*** Opening of EXTRACTED DATA ***
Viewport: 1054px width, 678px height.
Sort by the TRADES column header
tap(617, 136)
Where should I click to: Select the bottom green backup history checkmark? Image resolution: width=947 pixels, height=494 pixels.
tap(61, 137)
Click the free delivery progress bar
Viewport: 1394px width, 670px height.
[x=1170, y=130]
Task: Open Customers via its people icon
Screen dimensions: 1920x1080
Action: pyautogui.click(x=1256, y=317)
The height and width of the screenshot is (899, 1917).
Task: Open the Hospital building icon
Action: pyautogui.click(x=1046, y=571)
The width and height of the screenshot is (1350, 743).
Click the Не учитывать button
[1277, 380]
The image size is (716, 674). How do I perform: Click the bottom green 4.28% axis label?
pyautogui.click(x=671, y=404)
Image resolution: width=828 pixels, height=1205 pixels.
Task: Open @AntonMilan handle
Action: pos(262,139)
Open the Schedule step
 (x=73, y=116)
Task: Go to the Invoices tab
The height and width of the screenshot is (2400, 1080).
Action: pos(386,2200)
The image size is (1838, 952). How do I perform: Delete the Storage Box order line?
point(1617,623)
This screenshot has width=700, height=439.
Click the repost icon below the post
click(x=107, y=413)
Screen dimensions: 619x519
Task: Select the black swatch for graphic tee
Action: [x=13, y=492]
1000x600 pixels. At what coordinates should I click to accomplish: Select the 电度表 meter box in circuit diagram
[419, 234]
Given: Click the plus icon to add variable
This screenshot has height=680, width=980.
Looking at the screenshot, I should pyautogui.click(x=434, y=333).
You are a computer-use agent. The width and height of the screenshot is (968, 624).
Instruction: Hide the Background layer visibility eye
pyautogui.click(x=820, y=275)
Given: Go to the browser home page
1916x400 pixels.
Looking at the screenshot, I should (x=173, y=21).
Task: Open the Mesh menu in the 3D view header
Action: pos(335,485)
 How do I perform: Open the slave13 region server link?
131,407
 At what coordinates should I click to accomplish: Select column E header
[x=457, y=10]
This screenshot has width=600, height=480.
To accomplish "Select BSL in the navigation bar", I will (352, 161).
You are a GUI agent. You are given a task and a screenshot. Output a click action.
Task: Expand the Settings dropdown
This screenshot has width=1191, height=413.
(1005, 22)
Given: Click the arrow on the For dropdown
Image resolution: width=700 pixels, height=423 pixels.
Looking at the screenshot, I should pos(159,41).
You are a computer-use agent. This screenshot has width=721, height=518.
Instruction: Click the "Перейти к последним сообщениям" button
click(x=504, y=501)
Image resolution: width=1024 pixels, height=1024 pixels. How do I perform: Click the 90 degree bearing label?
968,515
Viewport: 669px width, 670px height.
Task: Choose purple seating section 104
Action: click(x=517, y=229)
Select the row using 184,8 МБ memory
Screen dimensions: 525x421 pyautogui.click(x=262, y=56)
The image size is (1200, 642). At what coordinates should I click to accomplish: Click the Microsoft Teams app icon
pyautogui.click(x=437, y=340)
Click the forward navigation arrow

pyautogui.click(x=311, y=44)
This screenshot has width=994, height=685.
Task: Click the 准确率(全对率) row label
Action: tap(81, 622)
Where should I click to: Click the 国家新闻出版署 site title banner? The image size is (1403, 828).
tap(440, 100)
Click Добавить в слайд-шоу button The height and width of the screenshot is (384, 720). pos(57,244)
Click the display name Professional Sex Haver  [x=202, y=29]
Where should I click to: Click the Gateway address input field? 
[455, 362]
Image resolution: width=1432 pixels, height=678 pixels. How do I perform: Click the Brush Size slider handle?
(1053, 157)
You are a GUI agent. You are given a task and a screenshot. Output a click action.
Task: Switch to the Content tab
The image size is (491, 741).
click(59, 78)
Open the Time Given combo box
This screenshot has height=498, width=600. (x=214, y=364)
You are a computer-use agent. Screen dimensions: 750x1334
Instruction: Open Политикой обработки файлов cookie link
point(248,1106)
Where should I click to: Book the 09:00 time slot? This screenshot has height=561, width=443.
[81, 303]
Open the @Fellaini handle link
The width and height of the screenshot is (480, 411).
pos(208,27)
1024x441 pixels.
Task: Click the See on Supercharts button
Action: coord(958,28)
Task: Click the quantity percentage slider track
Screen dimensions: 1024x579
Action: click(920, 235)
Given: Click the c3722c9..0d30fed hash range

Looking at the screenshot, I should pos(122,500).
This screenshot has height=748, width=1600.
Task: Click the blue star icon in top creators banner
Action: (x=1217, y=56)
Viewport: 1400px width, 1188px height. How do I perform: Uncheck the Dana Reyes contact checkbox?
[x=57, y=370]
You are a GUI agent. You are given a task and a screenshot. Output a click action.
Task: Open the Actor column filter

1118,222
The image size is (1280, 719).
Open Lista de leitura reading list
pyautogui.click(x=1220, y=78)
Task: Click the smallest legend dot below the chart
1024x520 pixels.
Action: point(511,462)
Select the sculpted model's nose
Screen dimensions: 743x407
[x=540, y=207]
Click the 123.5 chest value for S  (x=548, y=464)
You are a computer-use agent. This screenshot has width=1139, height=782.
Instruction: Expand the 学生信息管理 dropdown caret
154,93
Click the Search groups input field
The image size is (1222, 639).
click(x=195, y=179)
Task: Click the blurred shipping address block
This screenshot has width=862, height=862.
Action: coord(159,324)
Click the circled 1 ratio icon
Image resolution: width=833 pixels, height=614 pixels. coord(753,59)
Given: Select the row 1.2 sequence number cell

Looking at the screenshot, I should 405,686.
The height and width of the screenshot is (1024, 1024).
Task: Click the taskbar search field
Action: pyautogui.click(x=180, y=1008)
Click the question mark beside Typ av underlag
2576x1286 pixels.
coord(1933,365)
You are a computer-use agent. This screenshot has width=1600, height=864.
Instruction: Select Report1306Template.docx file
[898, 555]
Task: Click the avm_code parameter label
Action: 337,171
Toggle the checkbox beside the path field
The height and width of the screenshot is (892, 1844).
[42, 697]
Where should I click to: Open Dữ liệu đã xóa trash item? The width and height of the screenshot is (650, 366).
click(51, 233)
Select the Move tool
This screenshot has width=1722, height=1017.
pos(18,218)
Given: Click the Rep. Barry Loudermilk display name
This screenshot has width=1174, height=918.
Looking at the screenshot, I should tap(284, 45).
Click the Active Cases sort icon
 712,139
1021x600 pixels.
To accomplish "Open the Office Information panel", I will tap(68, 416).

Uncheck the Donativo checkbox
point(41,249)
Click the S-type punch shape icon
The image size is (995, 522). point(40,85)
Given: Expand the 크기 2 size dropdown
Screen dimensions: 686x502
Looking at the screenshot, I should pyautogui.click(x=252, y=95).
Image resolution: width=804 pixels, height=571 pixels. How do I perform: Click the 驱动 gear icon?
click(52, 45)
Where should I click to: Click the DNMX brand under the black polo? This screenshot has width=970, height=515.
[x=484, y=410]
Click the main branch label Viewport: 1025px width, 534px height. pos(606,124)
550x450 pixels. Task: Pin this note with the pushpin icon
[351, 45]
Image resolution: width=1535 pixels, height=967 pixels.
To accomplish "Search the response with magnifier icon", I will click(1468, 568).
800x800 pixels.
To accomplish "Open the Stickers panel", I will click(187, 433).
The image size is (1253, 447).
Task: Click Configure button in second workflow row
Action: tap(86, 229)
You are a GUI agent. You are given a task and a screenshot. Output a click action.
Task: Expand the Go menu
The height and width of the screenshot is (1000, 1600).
*** Close of EXTRACTED DATA ***
■ WHAT YOU WILL DO
Give back each record above exactly as written.

■ SOLVED PROBLEM
Viewport: 1054px width, 678px height.
Sort by the TRADES column header
tap(617, 136)
Where should I click to: Select the bottom green backup history checkmark? Image resolution: width=947 pixels, height=494 pixels.
tap(61, 137)
Click the free delivery progress bar
Viewport: 1394px width, 670px height.
[x=1170, y=130]
Task: Open Customers via its people icon
Screen dimensions: 1920x1080
Action: pyautogui.click(x=1256, y=317)
The height and width of the screenshot is (899, 1917).
Task: Open the Hospital building icon
Action: pyautogui.click(x=1046, y=571)
The width and height of the screenshot is (1350, 743).
Click the Не учитывать button
[1277, 380]
The image size is (716, 674). How do I perform: Click the bottom green 4.28% axis label?
pyautogui.click(x=671, y=404)
Image resolution: width=828 pixels, height=1205 pixels.
Task: Open @AntonMilan handle
Action: pos(262,139)
Open the Schedule step
 (x=73, y=116)
Task: Go to the Invoices tab
The height and width of the screenshot is (2400, 1080).
Action: pos(386,2200)
The image size is (1838, 952). How do I perform: Delete the Storage Box order line?
point(1617,623)
This screenshot has width=700, height=439.
Click the repost icon below the post
click(x=107, y=413)
Screen dimensions: 619x519
Task: Select the black swatch for graphic tee
Action: [x=13, y=492]
1000x600 pixels. At what coordinates should I click to accomplish: Select the 电度表 meter box in circuit diagram
[419, 234]
Given: Click the plus icon to add variable
This screenshot has height=680, width=980.
Looking at the screenshot, I should pyautogui.click(x=434, y=333).
You are a computer-use agent. The width and height of the screenshot is (968, 624).
Instruction: Hide the Background layer visibility eye
pyautogui.click(x=820, y=275)
Given: Go to the browser home page
1916x400 pixels.
Looking at the screenshot, I should (x=173, y=21).
Task: Open the Mesh menu in the 3D view header
Action: pos(335,485)
 How do I perform: Open the slave13 region server link?
131,407
 At what coordinates should I click to accomplish: Select column E header
[x=457, y=10]
This screenshot has width=600, height=480.
To accomplish "Select BSL in the navigation bar", I will (352, 161).
You are a GUI agent. You are given a task and a screenshot. Output a click action.
Task: Expand the Settings dropdown
This screenshot has width=1191, height=413.
(1005, 22)
Given: Click the arrow on the For dropdown
Image resolution: width=700 pixels, height=423 pixels.
Looking at the screenshot, I should pos(159,41).
You are a computer-use agent. This screenshot has width=721, height=518.
Instruction: Click the "Перейти к последним сообщениям" button
click(x=504, y=501)
Image resolution: width=1024 pixels, height=1024 pixels. How do I perform: Click the 90 degree bearing label?
968,515
Viewport: 669px width, 670px height.
Task: Choose purple seating section 104
Action: click(x=517, y=229)
Select the row using 184,8 МБ memory
Screen dimensions: 525x421 pyautogui.click(x=262, y=56)
The image size is (1200, 642). At what coordinates should I click to accomplish: Click the Microsoft Teams app icon
pyautogui.click(x=437, y=340)
Click the forward navigation arrow

pyautogui.click(x=311, y=44)
This screenshot has width=994, height=685.
Task: Click the 准确率(全对率) row label
Action: tap(81, 622)
Where should I click to: Click the 国家新闻出版署 site title banner? The image size is (1403, 828).
tap(440, 100)
Click Добавить в слайд-шоу button The height and width of the screenshot is (384, 720). pos(57,244)
Click the display name Professional Sex Haver  [x=202, y=29]
Where should I click to: Click the Gateway address input field? 
[455, 362]
Image resolution: width=1432 pixels, height=678 pixels. How do I perform: Click the Brush Size slider handle?
(1053, 157)
You are a GUI agent. You are given a task and a screenshot. Output a click action.
Task: Switch to the Content tab
The image size is (491, 741).
click(59, 78)
Open the Time Given combo box
This screenshot has height=498, width=600. (x=214, y=364)
You are a computer-use agent. Screen dimensions: 750x1334
Instruction: Open Политикой обработки файлов cookie link
point(248,1106)
Where should I click to: Book the 09:00 time slot? This screenshot has height=561, width=443.
[81, 303]
Open the @Fellaini handle link
The width and height of the screenshot is (480, 411).
pos(208,27)
1024x441 pixels.
Task: Click the See on Supercharts button
Action: coord(958,28)
Task: Click the quantity percentage slider track
Screen dimensions: 1024x579
Action: click(920, 235)
Given: Click the c3722c9..0d30fed hash range

Looking at the screenshot, I should pos(122,500).
This screenshot has height=748, width=1600.
Task: Click the blue star icon in top creators banner
Action: (x=1217, y=56)
Viewport: 1400px width, 1188px height. How do I perform: Uncheck the Dana Reyes contact checkbox?
[x=57, y=370]
You are a GUI agent. You are given a task and a screenshot. Output a click action.
Task: Open the Actor column filter

1118,222
The image size is (1280, 719).
Open Lista de leitura reading list
pyautogui.click(x=1220, y=78)
Task: Click the smallest legend dot below the chart
1024x520 pixels.
Action: point(511,462)
Select the sculpted model's nose
Screen dimensions: 743x407
[x=540, y=207]
Click the 123.5 chest value for S  (x=548, y=464)
You are a computer-use agent. This screenshot has width=1139, height=782.
Instruction: Expand the 学生信息管理 dropdown caret
154,93
Click the Search groups input field
The image size is (1222, 639).
click(x=195, y=179)
Task: Click the blurred shipping address block
This screenshot has width=862, height=862.
Action: coord(159,324)
Click the circled 1 ratio icon
Image resolution: width=833 pixels, height=614 pixels. coord(753,59)
Given: Select the row 1.2 sequence number cell

Looking at the screenshot, I should 405,686.
The height and width of the screenshot is (1024, 1024).
Task: Click the taskbar search field
Action: pyautogui.click(x=180, y=1008)
Click the question mark beside Typ av underlag
2576x1286 pixels.
coord(1933,365)
You are a computer-use agent. This screenshot has width=1600, height=864.
Instruction: Select Report1306Template.docx file
[898, 555]
Task: Click the avm_code parameter label
Action: 337,171
Toggle the checkbox beside the path field
The height and width of the screenshot is (892, 1844).
[42, 697]
Where should I click to: Open Dữ liệu đã xóa trash item? The width and height of the screenshot is (650, 366).
click(51, 233)
Select the Move tool
This screenshot has width=1722, height=1017.
pos(18,218)
Given: Click the Rep. Barry Loudermilk display name
This screenshot has width=1174, height=918.
Looking at the screenshot, I should tap(284, 45).
Click the Active Cases sort icon
 712,139
1021x600 pixels.
To accomplish "Open the Office Information panel", I will tap(68, 416).

Uncheck the Donativo checkbox
point(41,249)
Click the S-type punch shape icon
The image size is (995, 522). point(40,85)
Given: Expand the 크기 2 size dropdown
Screen dimensions: 686x502
Looking at the screenshot, I should pyautogui.click(x=252, y=95).
Image resolution: width=804 pixels, height=571 pixels. How do I perform: Click the 驱动 gear icon?
click(52, 45)
Where should I click to: Click the DNMX brand under the black polo? This screenshot has width=970, height=515.
[x=484, y=410]
Click the main branch label Viewport: 1025px width, 534px height. pos(606,124)
550x450 pixels. Task: Pin this note with the pushpin icon
[351, 45]
Image resolution: width=1535 pixels, height=967 pixels.
To accomplish "Search the response with magnifier icon", I will click(1468, 568).
800x800 pixels.
To accomplish "Open the Stickers panel", I will click(187, 433).
The image size is (1253, 447).
Task: Click Configure button in second workflow row
Action: tap(86, 229)
You are a GUI agent. You are given a task and a screenshot. Output a click action.
Task: Expand the Go menu
The height and width of the screenshot is (1000, 1600).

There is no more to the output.